"Eskize yapmaya nereden başlamalıyım, nasıl ilerlemeliyim? " Bende yapmak istiyorum ama yeteneğim yok (en çokta size bu yazım) diyenler buyrun yeni yazıma..
Herkese tekrar merhaba, bugün bildiğiniz gibi benim bu yazıları yazmamı ve sizinle irtibat kurmama vesile olan eskiz hakkındaki fikir ve görüşlerimi paylaşacağım. Kendimce tavsiyelerimin sizlere faydalı olmasını umuyorum..

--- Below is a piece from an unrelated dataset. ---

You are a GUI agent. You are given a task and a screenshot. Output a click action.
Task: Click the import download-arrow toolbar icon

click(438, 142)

Öncelikle eskiz; Fransızca esquisse kelimesinden gelen mimari eserler ve resim için çizimlerle yapılan ön çalışma, taslak anlamına gelir. Burada ön çalışma ve taslak kelimelerinin altını çizmek istiyorum. Eskiz dendiğinde çoğunuzun gözünde canlanan çizimin eskizden çok farklı olduğunu görüyorum. Eskiz bir kaç çizgiden, tek renk bir kalemden, herhangi bir kağıt parçası ile pekala oluşturulabilir. / Belkide benim çizdiklerim bu konuda biraz yanıltıcı olabilir. Onların çoğunun eskiz değil çizim olduğunu tekrar söylemekte fayda olduğunu düşünüyorum/
Bu konuya açıklak getirmeye çalışarak başladığım yazıma, konunun daha net anlaşılması için dünyadan ve ülkemizden birer mimarın eskizlerini gösterek devam etmek istiyorum.

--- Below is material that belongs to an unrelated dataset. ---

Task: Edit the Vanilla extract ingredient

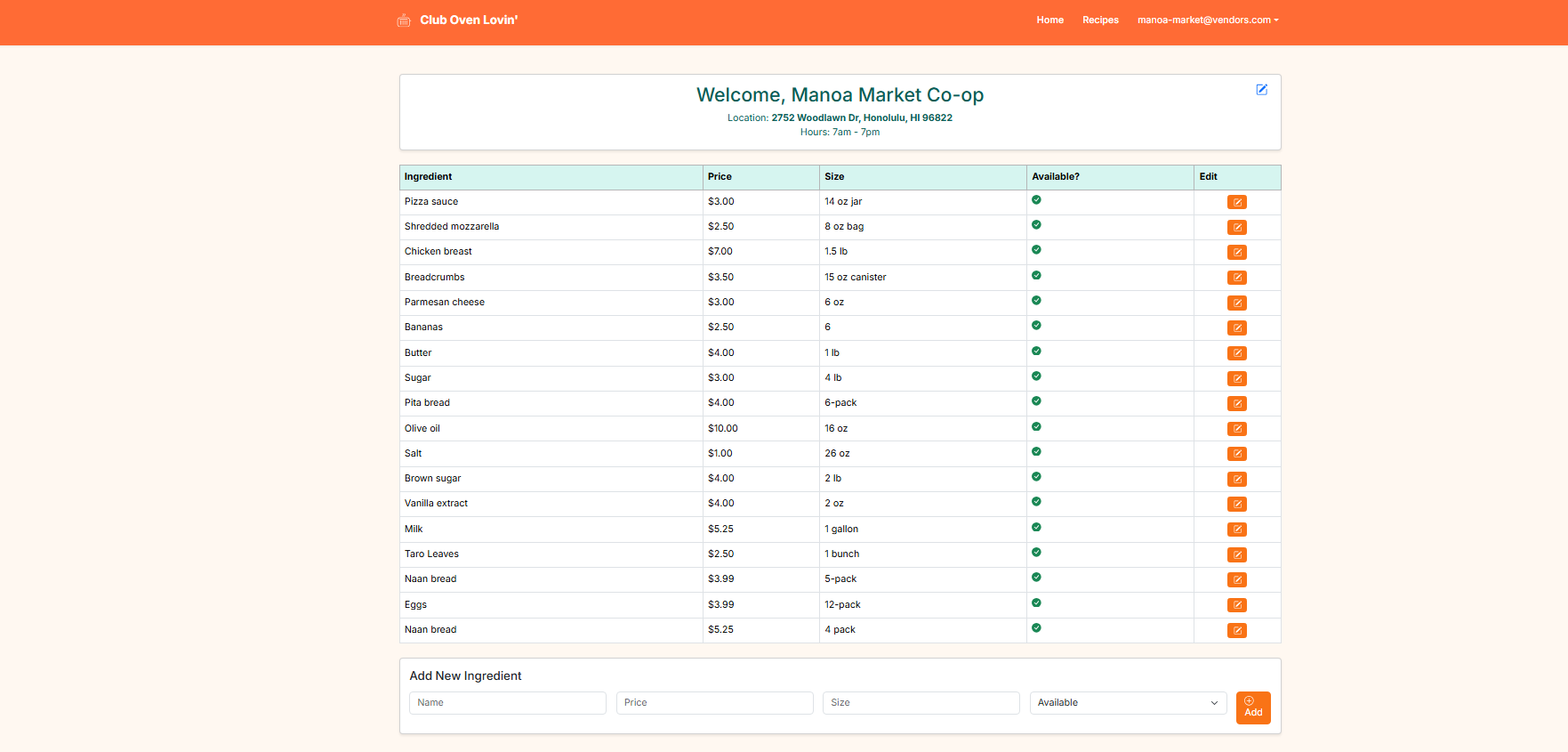Action: pos(1236,505)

Özellikle seçtiğim Sedat Hakkı Eldem'in bu iki farklı projede yaptığı iki eskiz ile derdini çok iyi anlattığını düşünüyorum. Burada yine derdini anlatmak kelimesini çok önemsiyorum. Eskizin, bir yapıyı kusursuz ve harika çizimlerle resmetmek, renkli kalemlerle her detayını vurgulamak olmadığını, aksine en basit ve sade bir dille /veya mimarın kendi üslubuna uygun bir dille/ ileticiye aktarmak olduğunu söylemek istiyorum. Aslında özet olarak; hiç bir kaygı taşımadan mimarın kendi düşüncelerini kağıda aktarması diyebiliriz.
Bir diğer mimarın eskizleri ile devam edelim.

Baktığınızda eminim ne kadar /çocukça/ diye içinizden geçirdiniz. Ama eskizde bunun bir öneminin olmadığını bu iki ünlü mimarın eskizleri ile hissedebiliyoruz. Le Corbusier'in de yine kendisi için yaptığı bu eskizlerde amacının sadece derdini anlatmak ve kendi üslubu ile /toprak için gösterdiği tarama gibi/ kafasında geçenleri kağıda aktarmak olduğunu görmek gerekiyor. /Ben kendimce bunu bir müzisyenin o an yaptığı bestelerini unutmamak için hızlıca kağıda yazmasına benzetiyorum. Önemli olan o müzisyenin o an ki el yazısının güzelliği değil sözlerindeki anlamın ve müzik ile olan uyumunun güzelliği elbette.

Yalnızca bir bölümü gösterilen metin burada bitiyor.